Either way, it seems surreal that for Blair, history would repeat itself, particularly since her first WIP film shared the same producing team of Ernst R. von Theumer and Monica Teuber (who appears as a hotel receptionist in Red Heat)
Blair was again literally trapped behind bars, this time with her largely German & Austrian co-stars in a dank prison (with one toilet), and a script rewritten daily. In her commentary track on the VSC DVD, she explains the 1980s offered actors less rights of refusal, and actors didn’t simply walk off set, spouting a big ‘Fuck You’ to the producers; according to Blair, you finished the film and moved on, chalking up the experience as a valuable lesson.
The actress says it’s a situation that also affected the production of Exorcist II: The Heretic (1977), with 5 unique script revisions, an incoherent finished product, and a box office dud. The way she explains her position, ‘If Richard Burton wasn’t willing to protest and walk off, how could I?’
(Without naming the specific film, Blair also mentions her appearance in a third WIP movie, Savage Island (1985), in which she was contracted to appear in wraparound scenes in a role that was more of a cameo, but was given top billing in the film and poster art – another case of bring cheated by sleazy WIP filmmakers.)
The chief difference between Exorcist II and Blair’s two true WIP films lies in a better sense of continuity: the structure of the original scripts, with their beginning and ends, remained intact and the sleaze was still tied to being trapped in a dreadful place.
Ah, subtext
Where Red Heat offered a sharper dramatic edge was an unusual political content: the script by Gary Drucker (Domestic Disturbance) and director Robert Collector contains strong anti-totalitarian commentary, and uses the sleaze to vilify the East German regime as wretched state where individuality is crushed, and one’s horrible circumstance, in the eyes of the State, is one’s own fault; punishment is part of a necessary social realignment.
Blair wasn’t privy to the uniquely East-West German political situation, but she was aware of the surreal situation where even during filming, there were certain border crossings that were dangerous. That edginess is present in her performance, and the mood of the prisoners and supervisors who all feel entrapped. It’s a shame the filmmakers of Red Heat were never contacted for a commentary track; perhaps they rejected attention on a film they’d rather forget (residuals excepted).

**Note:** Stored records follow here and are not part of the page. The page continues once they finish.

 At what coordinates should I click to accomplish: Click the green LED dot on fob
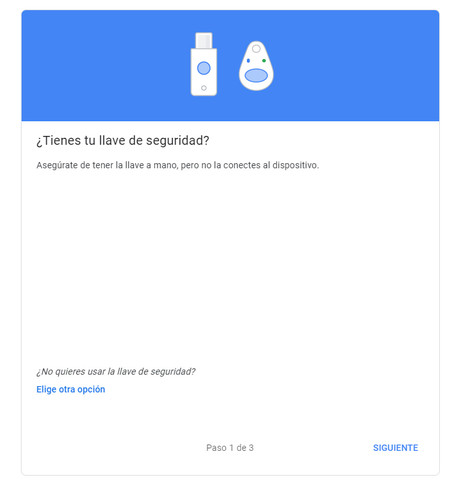264,61
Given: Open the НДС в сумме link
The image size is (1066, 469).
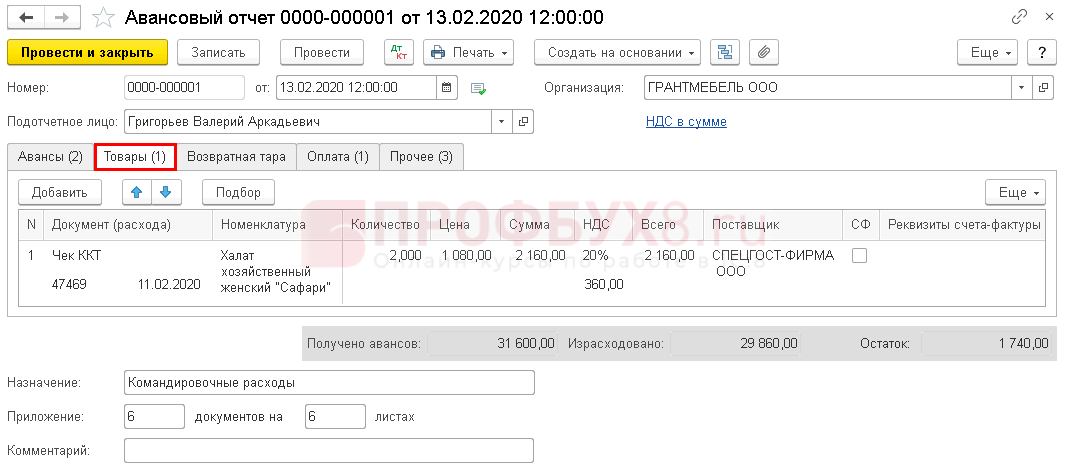Looking at the screenshot, I should click(687, 122).
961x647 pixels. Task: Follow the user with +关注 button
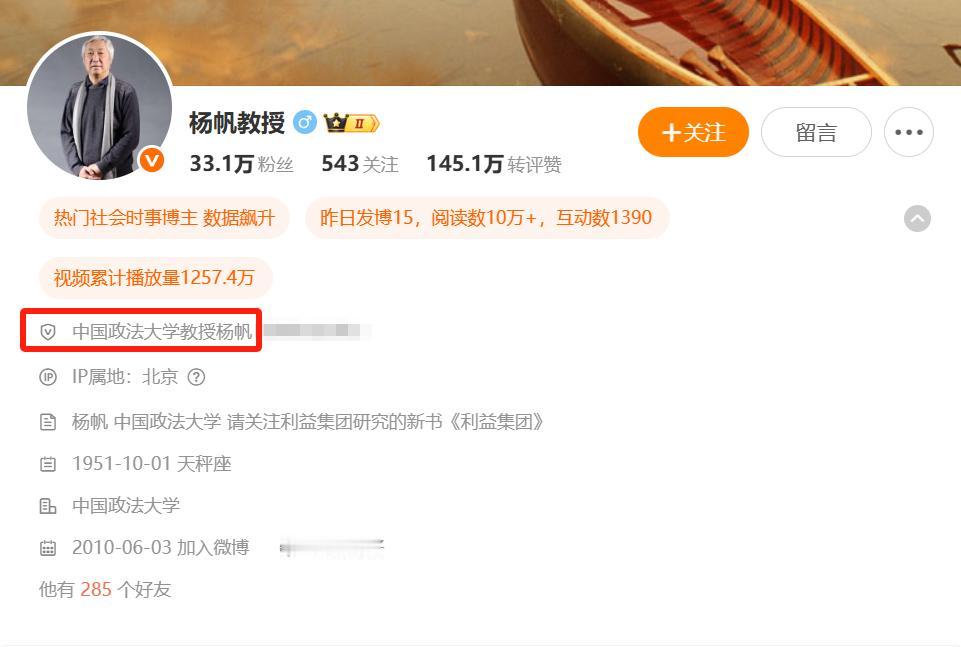point(693,132)
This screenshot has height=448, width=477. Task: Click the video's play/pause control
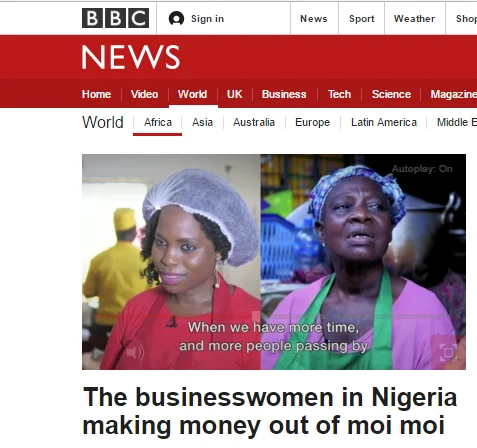pyautogui.click(x=97, y=353)
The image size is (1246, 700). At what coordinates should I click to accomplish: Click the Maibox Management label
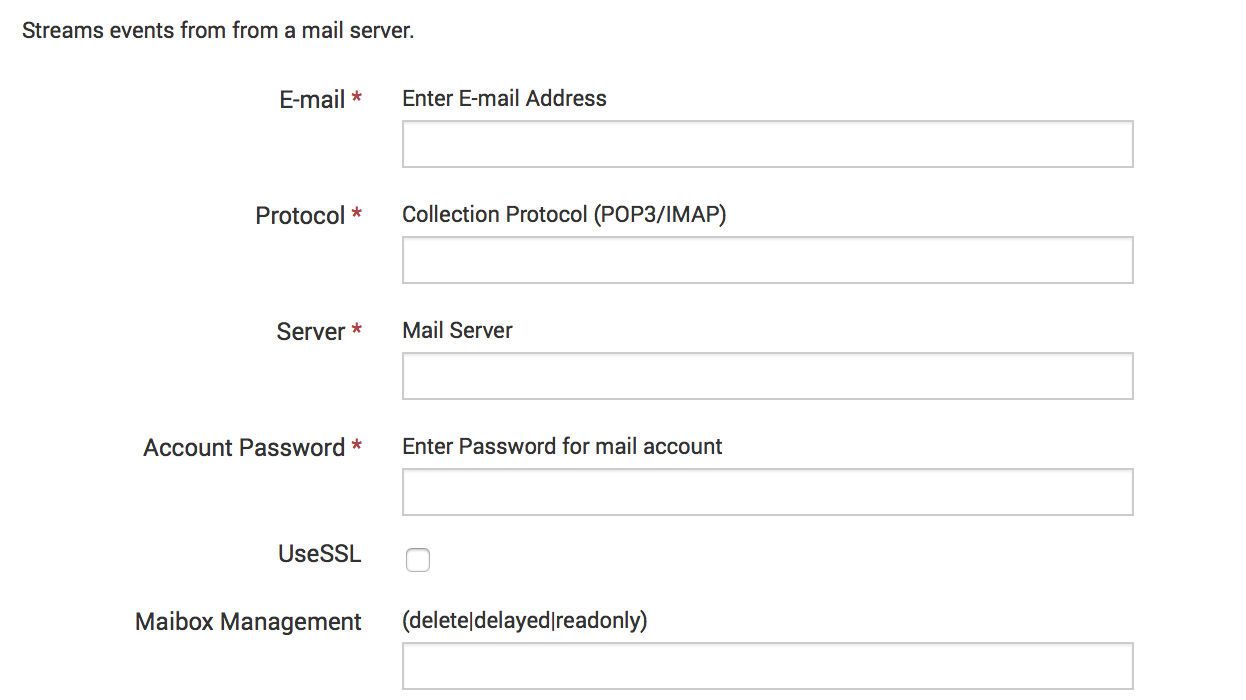[248, 622]
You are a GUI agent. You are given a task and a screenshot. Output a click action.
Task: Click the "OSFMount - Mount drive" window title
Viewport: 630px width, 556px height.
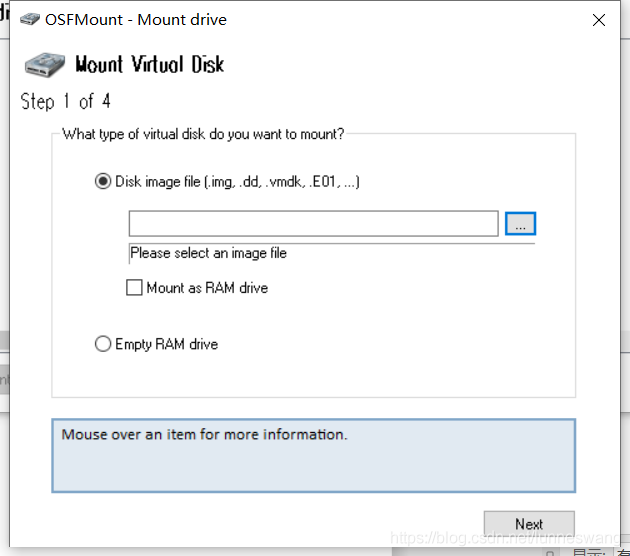(x=136, y=19)

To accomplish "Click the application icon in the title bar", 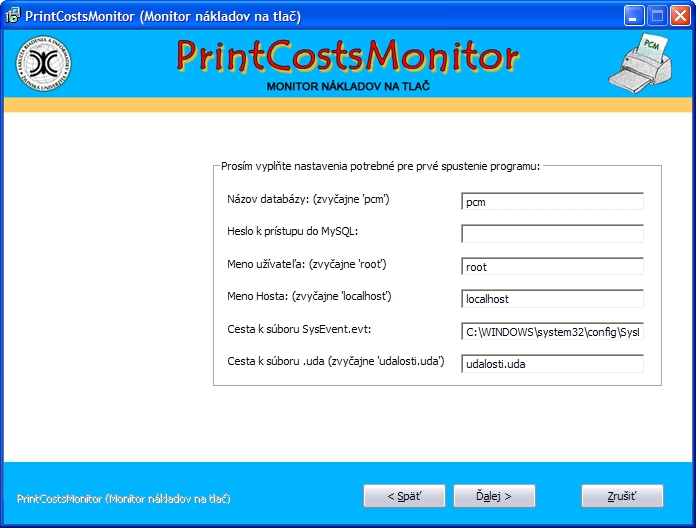I will coord(13,15).
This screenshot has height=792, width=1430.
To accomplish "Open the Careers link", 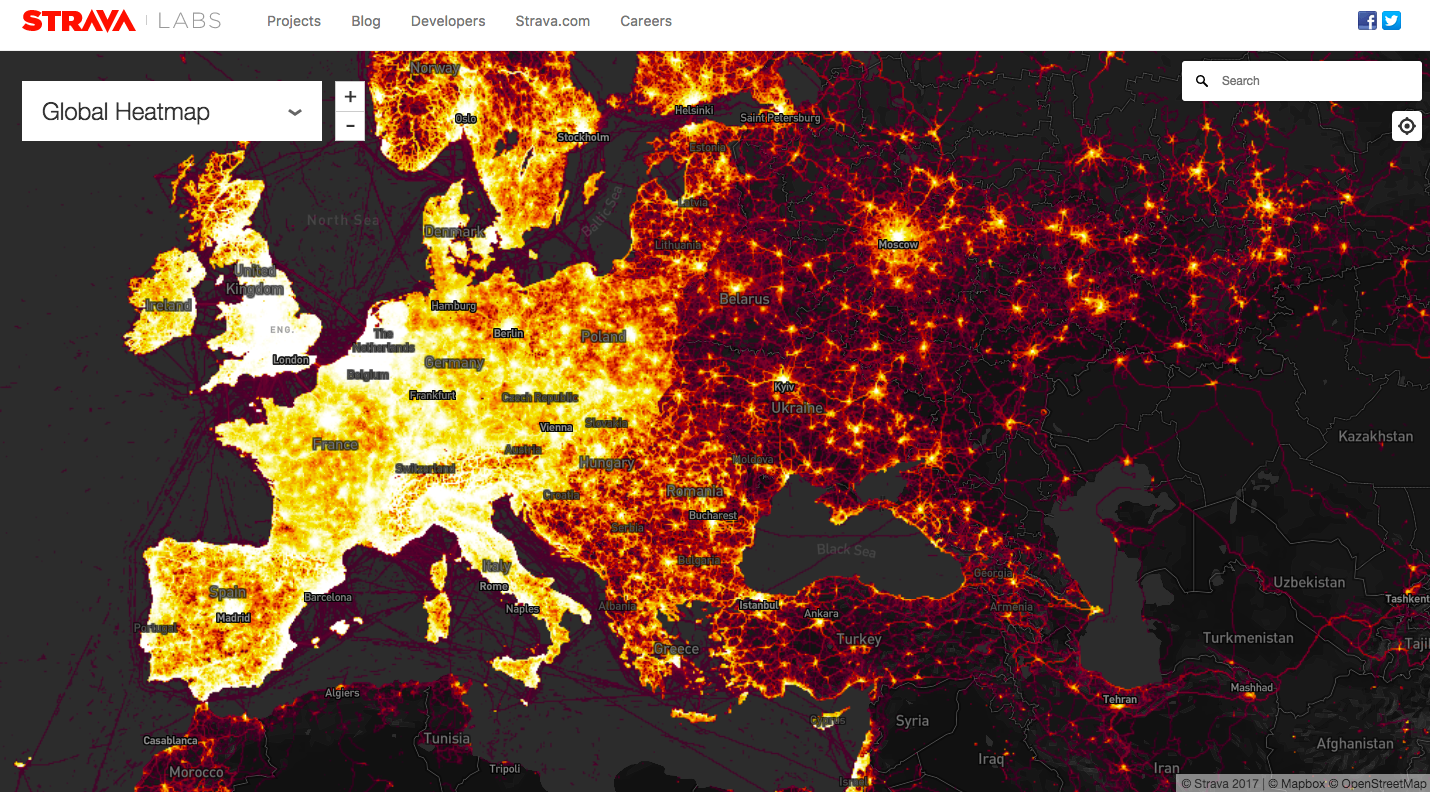I will tap(646, 21).
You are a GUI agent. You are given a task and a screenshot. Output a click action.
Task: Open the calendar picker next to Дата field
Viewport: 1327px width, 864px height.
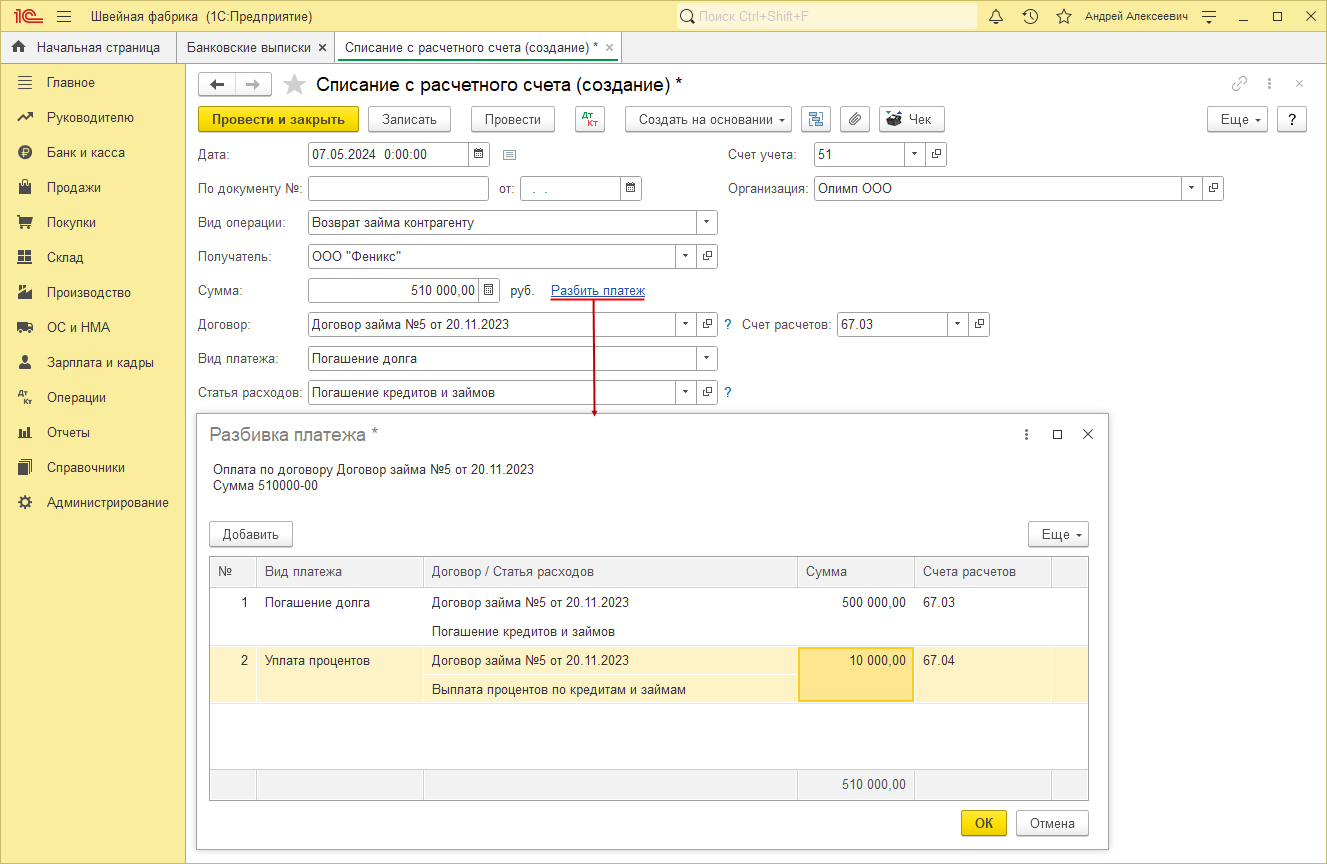[479, 154]
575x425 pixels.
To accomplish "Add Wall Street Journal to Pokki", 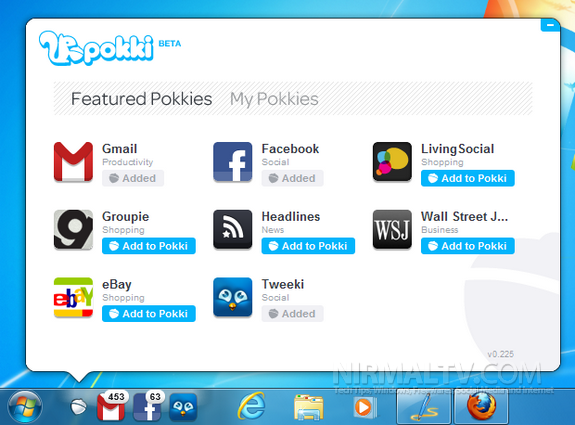I will tap(468, 246).
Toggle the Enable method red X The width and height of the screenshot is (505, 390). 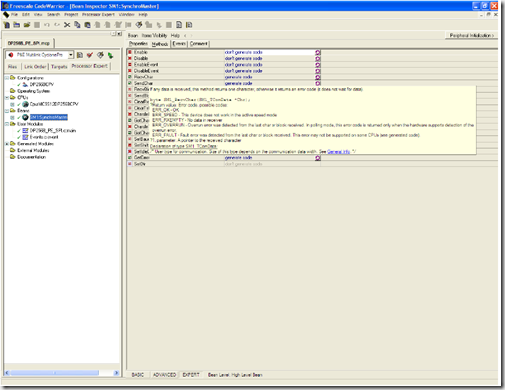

Collector’s film has two storylines: Christine Carlson (Blair) trapped in prison after she was literally snatched during her honeymoon because she saw an East German political advocate named Hedda (Sue Kiel) abducted by Stazi scum; and the quest of fiancé Mike (William Ostrander) to save her in spite of encountering nothing but utter apathy from the U.S. Government, and his own military superiors.
The silent message to the young soldier is ‘don’t rock the boat,’ and forget about his new bride; she’s simply a victim of a complex political mess that dates back to the early sixties when Russian and American tanks stood barrel-to-barrel when the Soviets attempted to annex Berlin’s Western Sectors from the Allied powers.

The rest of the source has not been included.